# QCTO - Workplace Module

### Project Title: Vegetable Prices Data Analysis
#### Done By: Ntokozo Hadebe

© ExploreAI 2024

---

## Table of Contents

<a href=#BC> Background Context</a>

<a href=#one>1. Importing Packages</a>

<a href=#two>2. Data Collection and Description</a>

<a href=#three>3. Loading Data </a>

<a href=#four>4. Data Cleaning and Filtering</a>

<a href=#five>5. Exploratory Data Analysis (EDA)</a>

<a href=#six>6. Modeling </a>

<a href=#seven>7. Evaluation and Validation</a>

<a href=#eight>8. Final Model</a>

<a href=#nine>9. Conclusion and Future Work</a>

<a href=#ten>10. References</a>

---
 <a id="BC"></a>
## **Background Context**
<a href=#cont>Back to Table of Contents</a>

* **Purpose:** Introduce the project, outline its goals, and explain its significance.

The agricultural sector in India is vital to its economy, with vegetables holding particular significance due to their essential role in diets and economic livelihoods.

Understanding the fluctuations in vegetable prices is crucial for farmers, consumers, and policymakers alike, as these prices directly impact income, household budgets, and food security. Fluctuations in vegetable prices can also have broader implications on inflation rates and macroeconomic stability.

Through this project, we aim to explore the patterns behind vegetable price fluctuations, providing insights that can inform policies aimed at promoting agricultural sustainability, ensuring food affordability, and enhancing economic welfare across India

* **Details:** Include information about the problem domain, the specific questions or challenges the project aims to address, and any relevant background information that sets the stage for the work.

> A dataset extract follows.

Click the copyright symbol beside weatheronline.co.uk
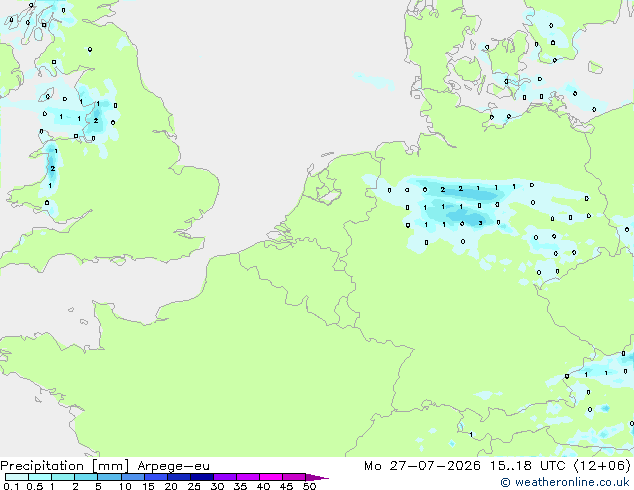The height and width of the screenshot is (490, 634). point(505,482)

#### The analysis aims to address several key research questions pertaining to vegetable price dynamics:

- Identify patterns of seasonal variation in vegetable prices.
- Examine how seasonal trends affect pricing trends for different vegetable types.
- Identify trends and patterns in vegetable prices over time through exploratory data analysis.
- Explore seasonal variations in vegetable prices to understand their cyclical nature.
- Provide actionable insights for stakeholders in the agricultural industry to support decision-making processes, enhance market efficiency, and improve economic outcomes.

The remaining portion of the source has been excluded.